Pharmacokinetics of anthracene-9-carboxylic acid, a potent myotonia-inducer.

The pharmacokinetics of anthracene-9-carboxylic acid (9-AC), a potent myotonia-inducer, was determined in 9 New Zealand White male rabbits after the intravenous injection of 36 microM X kg-1. Myotonic contractions appeared 30 to 80 sec after the beginning of injection. One minute after injection, 25% of the administered dose remains in the blood (9-AC in plasma + 9-AC in cells).
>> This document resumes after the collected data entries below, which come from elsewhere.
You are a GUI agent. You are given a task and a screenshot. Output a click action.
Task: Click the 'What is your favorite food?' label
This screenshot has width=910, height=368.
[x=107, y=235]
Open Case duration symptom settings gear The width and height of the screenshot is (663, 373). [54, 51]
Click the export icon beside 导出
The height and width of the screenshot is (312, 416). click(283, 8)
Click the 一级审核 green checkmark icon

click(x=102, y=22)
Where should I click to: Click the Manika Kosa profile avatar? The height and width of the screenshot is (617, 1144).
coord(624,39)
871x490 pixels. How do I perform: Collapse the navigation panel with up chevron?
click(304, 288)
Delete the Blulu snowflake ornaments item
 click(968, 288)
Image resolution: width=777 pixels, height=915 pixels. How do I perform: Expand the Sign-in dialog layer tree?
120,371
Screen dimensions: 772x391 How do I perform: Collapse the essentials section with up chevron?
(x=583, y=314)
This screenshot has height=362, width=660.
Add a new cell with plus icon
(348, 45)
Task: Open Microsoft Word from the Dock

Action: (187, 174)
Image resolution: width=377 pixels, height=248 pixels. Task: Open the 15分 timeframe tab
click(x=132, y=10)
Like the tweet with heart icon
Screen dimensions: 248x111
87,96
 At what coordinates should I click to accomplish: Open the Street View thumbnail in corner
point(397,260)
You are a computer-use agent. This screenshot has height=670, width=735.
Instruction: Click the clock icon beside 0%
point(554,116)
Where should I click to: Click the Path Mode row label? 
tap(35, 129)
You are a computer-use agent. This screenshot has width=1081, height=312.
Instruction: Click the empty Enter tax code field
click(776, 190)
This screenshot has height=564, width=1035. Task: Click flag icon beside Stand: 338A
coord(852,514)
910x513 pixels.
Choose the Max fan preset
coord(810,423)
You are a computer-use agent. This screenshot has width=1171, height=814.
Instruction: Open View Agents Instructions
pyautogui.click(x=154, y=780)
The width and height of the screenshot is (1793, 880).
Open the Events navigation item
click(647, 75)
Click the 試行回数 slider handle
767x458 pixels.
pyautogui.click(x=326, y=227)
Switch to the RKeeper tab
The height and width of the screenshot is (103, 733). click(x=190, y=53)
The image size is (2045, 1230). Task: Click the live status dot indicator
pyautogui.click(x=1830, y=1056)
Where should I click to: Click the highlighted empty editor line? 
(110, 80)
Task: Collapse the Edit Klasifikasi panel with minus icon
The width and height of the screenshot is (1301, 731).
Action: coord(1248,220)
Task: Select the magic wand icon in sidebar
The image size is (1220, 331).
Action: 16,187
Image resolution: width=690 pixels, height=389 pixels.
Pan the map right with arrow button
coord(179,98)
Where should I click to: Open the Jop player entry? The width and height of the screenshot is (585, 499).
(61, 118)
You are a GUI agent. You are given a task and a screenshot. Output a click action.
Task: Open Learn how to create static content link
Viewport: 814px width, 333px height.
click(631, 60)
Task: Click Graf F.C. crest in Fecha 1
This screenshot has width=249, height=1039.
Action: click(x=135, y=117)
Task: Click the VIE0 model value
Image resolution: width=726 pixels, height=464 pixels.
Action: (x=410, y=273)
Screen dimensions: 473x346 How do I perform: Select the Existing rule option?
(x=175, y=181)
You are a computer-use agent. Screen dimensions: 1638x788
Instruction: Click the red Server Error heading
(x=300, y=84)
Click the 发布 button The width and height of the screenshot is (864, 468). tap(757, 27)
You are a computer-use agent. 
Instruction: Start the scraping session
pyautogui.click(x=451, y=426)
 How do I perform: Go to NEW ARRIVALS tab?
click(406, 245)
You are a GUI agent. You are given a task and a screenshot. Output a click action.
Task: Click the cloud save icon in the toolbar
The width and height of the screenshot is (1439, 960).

Of the 9-AC present in whole blood, 78% is in plasma and can be totally extracted with chloroform whereas the remaining 22% is in the blood cells and can not be extracted. The disappearance of 9-AC from plasma can be explained numerically by assuming an open two-compartment model. By means of a non-linear regression analysis the equation Cp = 20.65e-0.3216t + 28.35e-0.0147t was obtained. This equation gives the best fir for the mean values of all the experiments. The equilibrium between the two compartments is reached in 9.0 min and the Vdss X kg-1 at this time is equal to 273 +/- 18.6 ml X kg-1 which is only marginally larger (10%) than the estimated extracellular volume (246.0 ml X kg-1), suggesting that 9-AC barely penetrates into the cells. The plasma concentration values at t1/2e1 and 3t1/2e1 are 1.07 X 10(-4) M and 2.69 X 10(-5) M, respectively. Similar concentration values were found by other authors as capable of reducing the chloride conductance of skeletal muscle membrane and producing myotonia in vivo and in vitro. Thus, there is a good correspondence between the concentrations active in vitro and the concentrations of plasma in vivo found in this study. Other pharmacokinetic parameters are: t1/2 alpha = 2.8 +/- 0.3 min; t1/2 beta = 45.7 +/- 2.2 min; Area under the curve (AUC) = 1920 +/- 125.0 micrograms X min X ml-1; K12 = 0.085 +/- 0.01 min-1; K21 = 0.162 +/- 0.02 min-1; t1/2e1 = 28.84 +/- 2.2 min., and V1 X kg-1 = 172.1 +/- 9.7 ml. All our findings plus the rapid appearance of myotonic signs and the correspondence with the in vitro studies support the previous assertion that 9-AC acts on the cellular membrane of the skeletal muscles.